Tesla Makes Progress but Faces Long Journey Ahead
The firm's long-term story--not any single quarter's results--will ultimately determine the value of the company.
Vehicle deliveries increased year over year by 19.7% to 29,997, with the Model 3 sedan comprising 8,182 of the total. Management continues to expect a Model 3 weekly production rate of 5,000 in about two months’ time. Tesla Energy’s revenue nearly doubled year over year to $410 million with storage revenue growth of 161% more than offsetting a 50% decline in energy generation megawatts down to 76 MW. Also encouraging is cash sales' continued increase as a percent of total residential solar deployments (66% in first quarter versus 54% in fourth quarter and 31% in first-quarter 2017) which helps cash flow compared with the old leasing format under SolarCity.

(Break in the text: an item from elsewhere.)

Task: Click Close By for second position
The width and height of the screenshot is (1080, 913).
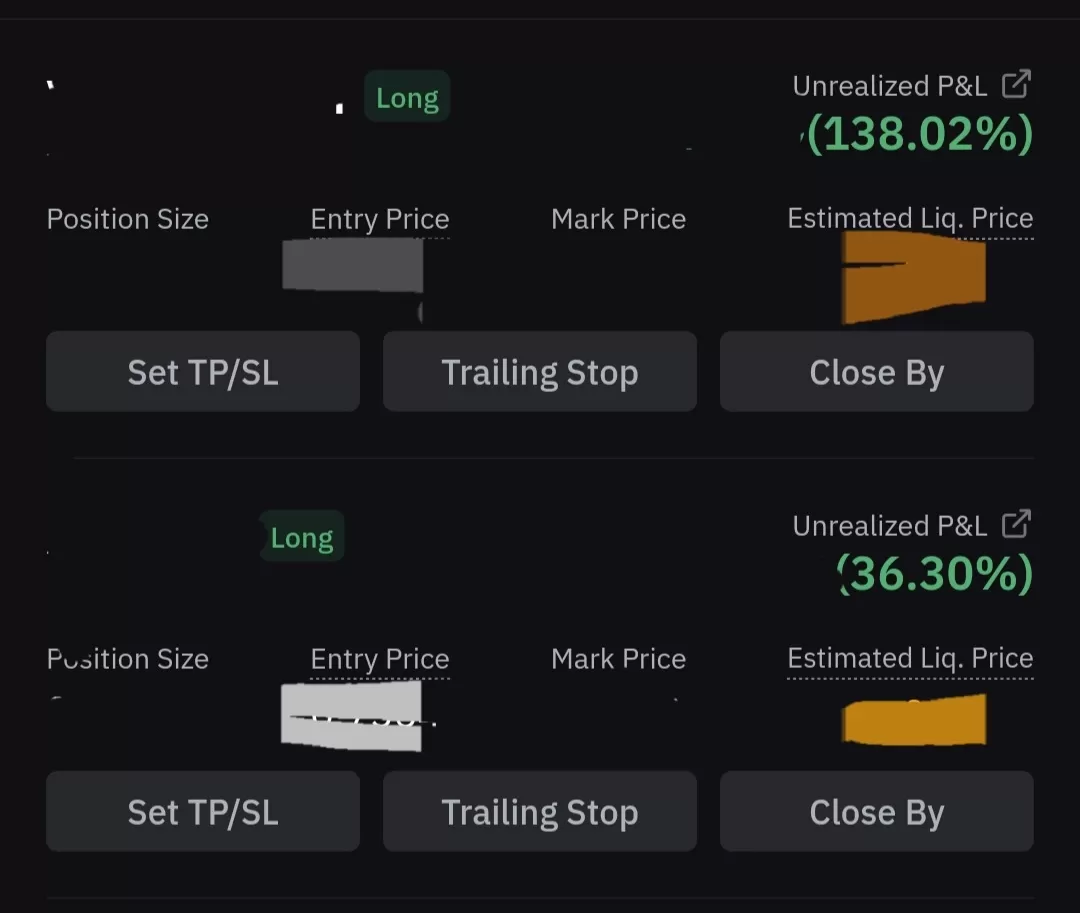Action: (x=876, y=811)
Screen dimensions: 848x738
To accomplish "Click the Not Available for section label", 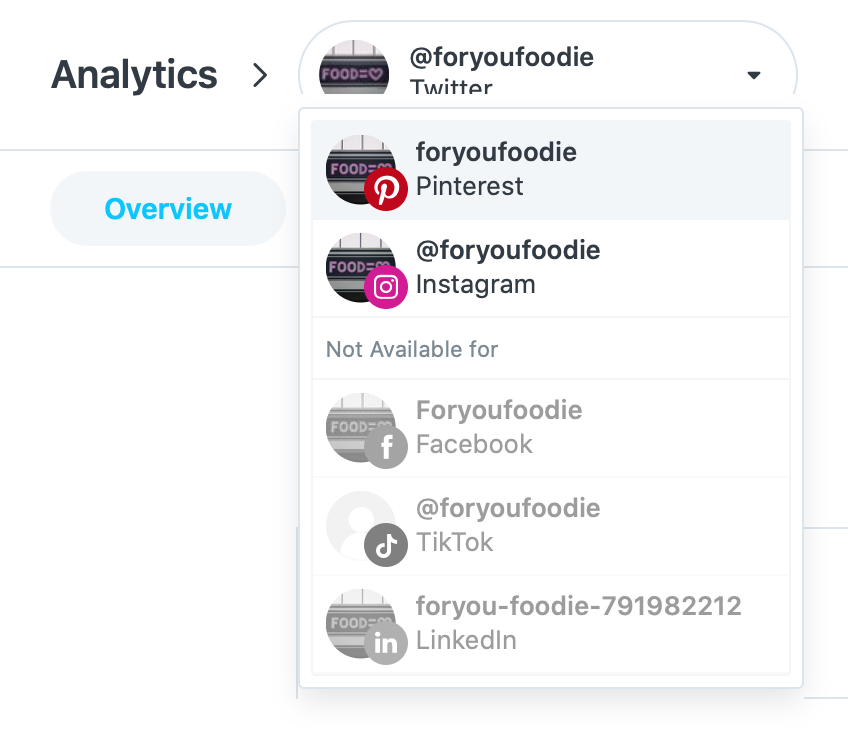I will (412, 349).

We expect a dramatic improvement in profit and cash flow soon, in either second-quarter--or more likely--third-quarter results, due to a large jump in Model 3 deliveries later this year. Management also has high expectations as they expect Tesla to be profitable on a GAAP basis and have positive cash flow for third and fourth quarter. We calculate adjusted free cash burn for the quarter of $942 million compared with cash burns in fourth-quarter 2017 and first-quarter 2018 of $181.9 million and $436.1 million, respectively.